### Data supplied
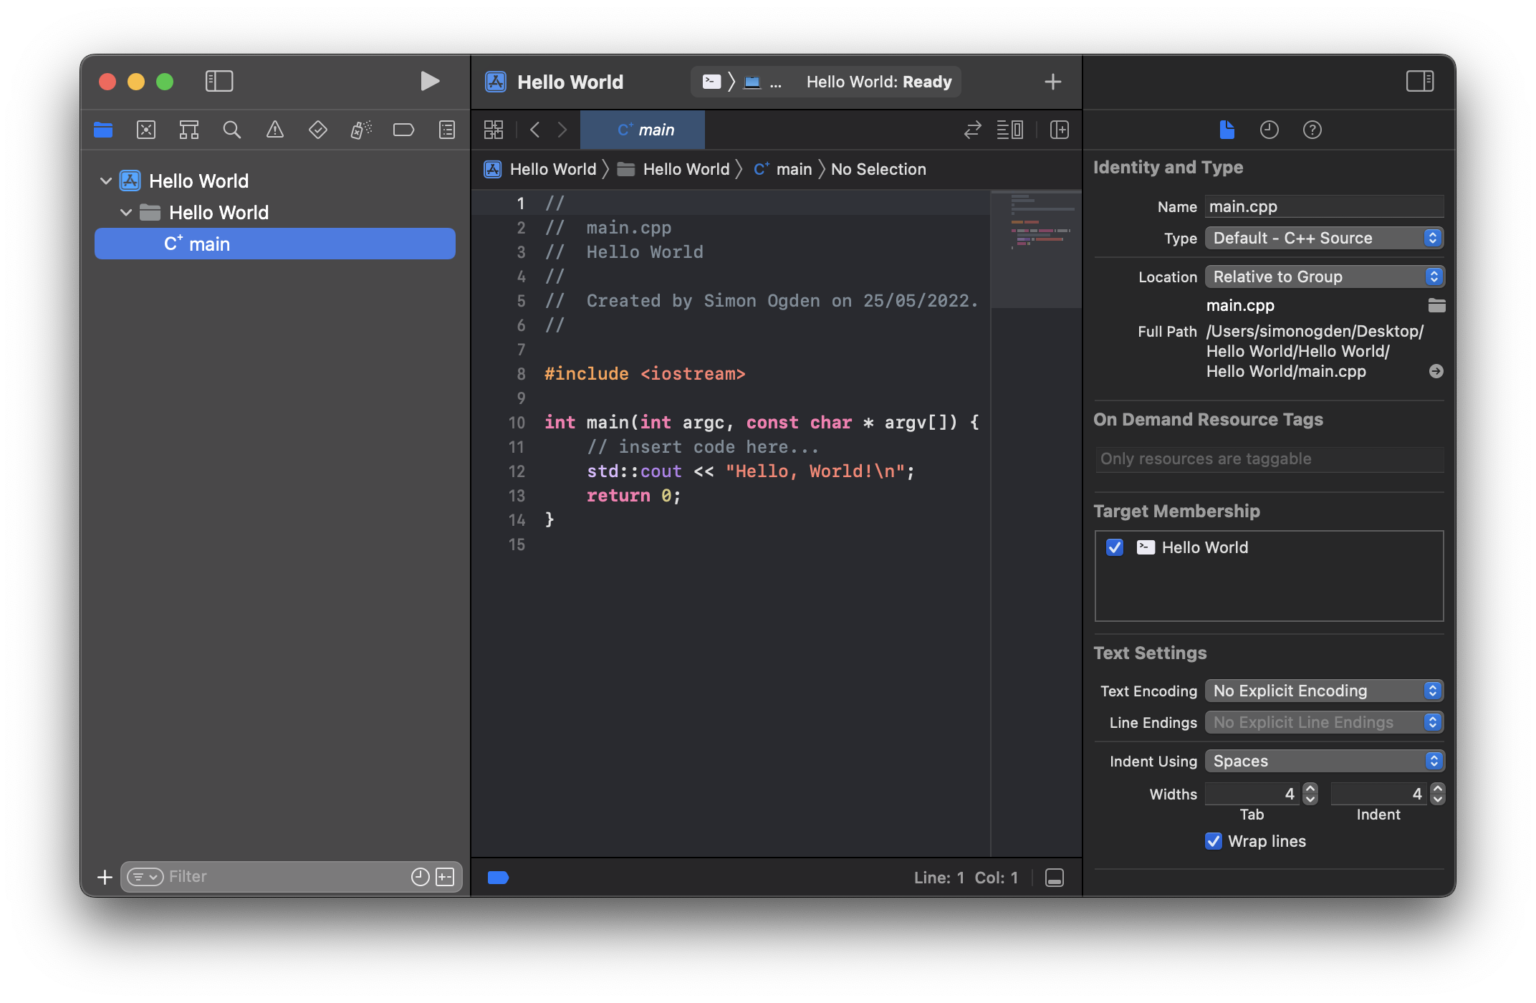
Task: Toggle the debug area button in status bar
Action: click(x=1054, y=877)
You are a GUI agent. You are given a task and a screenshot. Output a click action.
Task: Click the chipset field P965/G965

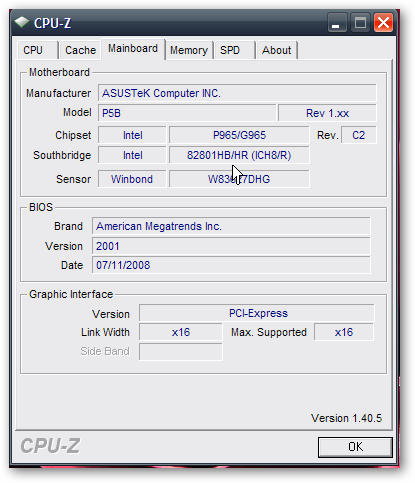[x=239, y=135]
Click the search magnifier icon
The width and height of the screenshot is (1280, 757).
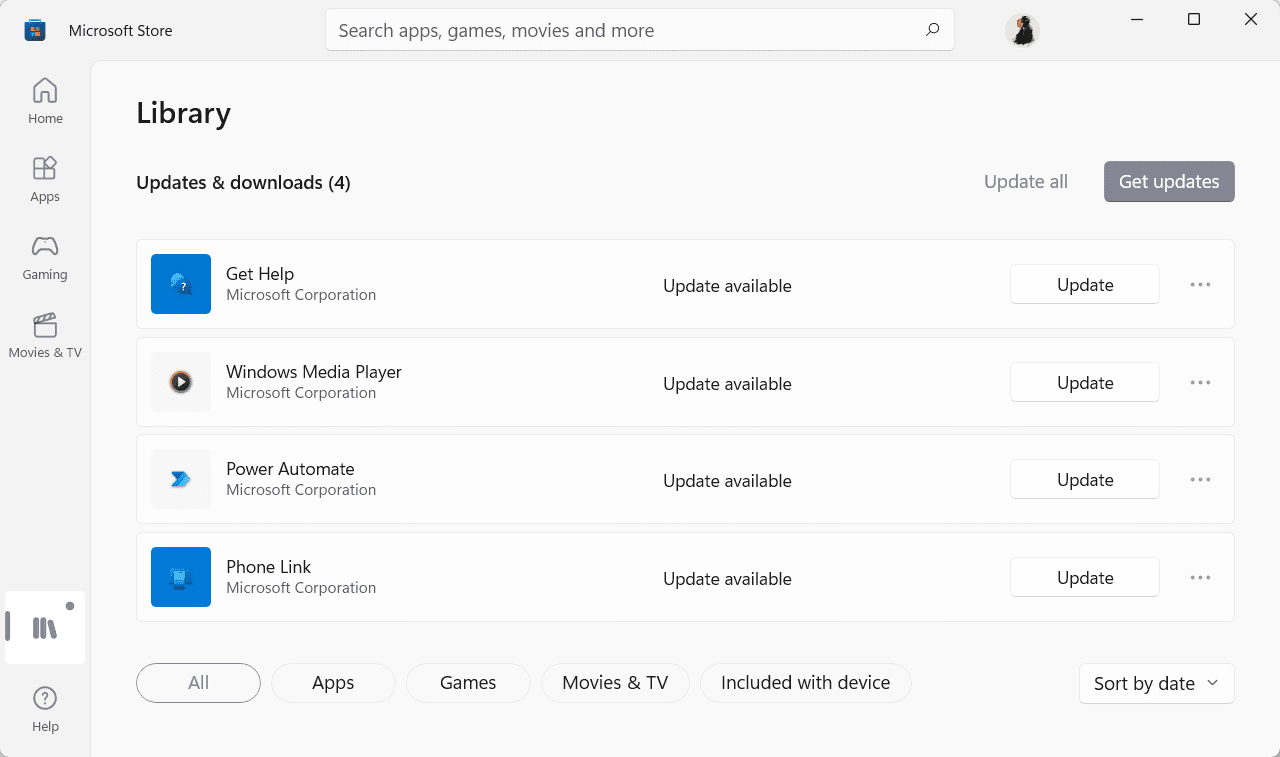pyautogui.click(x=932, y=30)
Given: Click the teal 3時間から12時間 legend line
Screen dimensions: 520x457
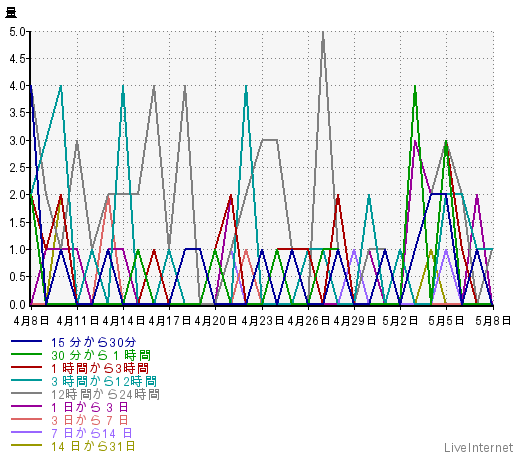Looking at the screenshot, I should (26, 380).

### The task
In the data above, the line containing "Click the search magnifier icon" and all lines after it are to be reproduced exactly, leaving out the pictures.

### Output
Click the search magnifier icon
The width and height of the screenshot is (1280, 757).
pyautogui.click(x=932, y=30)
Given: Click the teal 3時間から12時間 legend line
Screen dimensions: 520x457
Looking at the screenshot, I should (26, 380).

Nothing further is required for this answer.